Zusatzklage eingereicht
Dies hat die als Privatkläger auftretende Bank Raiffeisen Schweiz – die Gruppe hatte Commtrain mit Krediten gestützt – und Aduno (heute Viseca) aus der Reserve gelockt. Wie auch finews.ch berichtete, haben die Firmen in den letzten Tagen eine so genannte Adhäsionsklage eingereicht. Damit wollen die Kläger Geldforderungen gegenüber den Hauptbeschuldigten Vincenz und Stocker direkt in den Prozess integriert sehen. Die Forderungen gegenüber den Beschuldigten belaufen sich auf rund 25 Millionen Franken.
Demgegenüber geht die Verteidigung auffallend large mit der Zeit um. Beschuldigte forderten am Dienstag unter anderem die Neuaufnahme des Vorverfahrens und neuerliche Gutachten. Darüber könnten Monate, wenn nicht Jahre verstreichen.
Das ruft eine Taktik in Erinnerung, welche die Strafverteidigung im Vorverfahren anwandte: Auf Antrag der Beschuldigten wurden mutmassliche Beweismittel auf Antrag der Beschuldigten versiegelt. Die Ermittler mussten darauf mühsam auf dem Gerichtsweg die Entsieglung verfügen lassen – ansonsten hätten sie die beschlagnahmten Akten, Festplatten und Mobiltelefone nicht auswerten dürfen.
Auf Dauer dispensiert
Ebenfalls stark beschäftigt war die Anklage nach eigenen Angaben damit, die gesammelten Beweismittel so zu kategorisieren, dass sie auf Wunsch einzelner Beschuldigter den anderen Parteien nicht zugänglich waren, was das Gericht in einer Verfügung später weitgehend rückgängig gemacht hat.

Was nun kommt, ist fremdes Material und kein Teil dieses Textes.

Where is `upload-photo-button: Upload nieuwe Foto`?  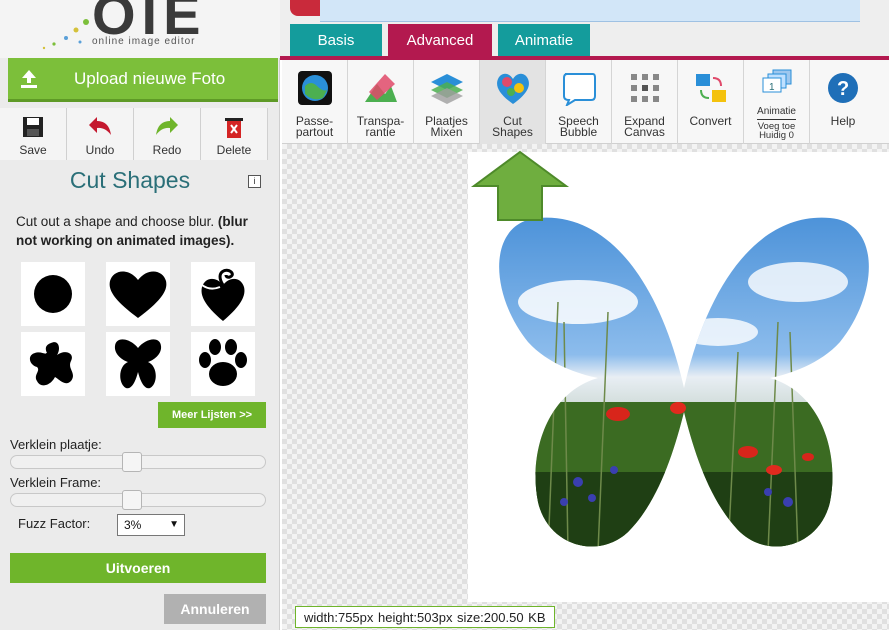 upload-photo-button: Upload nieuwe Foto is located at coordinates (143, 80).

Derweil blickt das Gericht bereits in die nähere Zukunft: Am 9. März soll der eine abwesende Beschuldigte befragt werden. Der andere am Prozess fehlende Beklagte ist am gestrigen Dienstag nun ganz dispensiert worden. Er gilt aufgrund eines neurologischen Leidens als dauerhaft verhandlungsunfähig.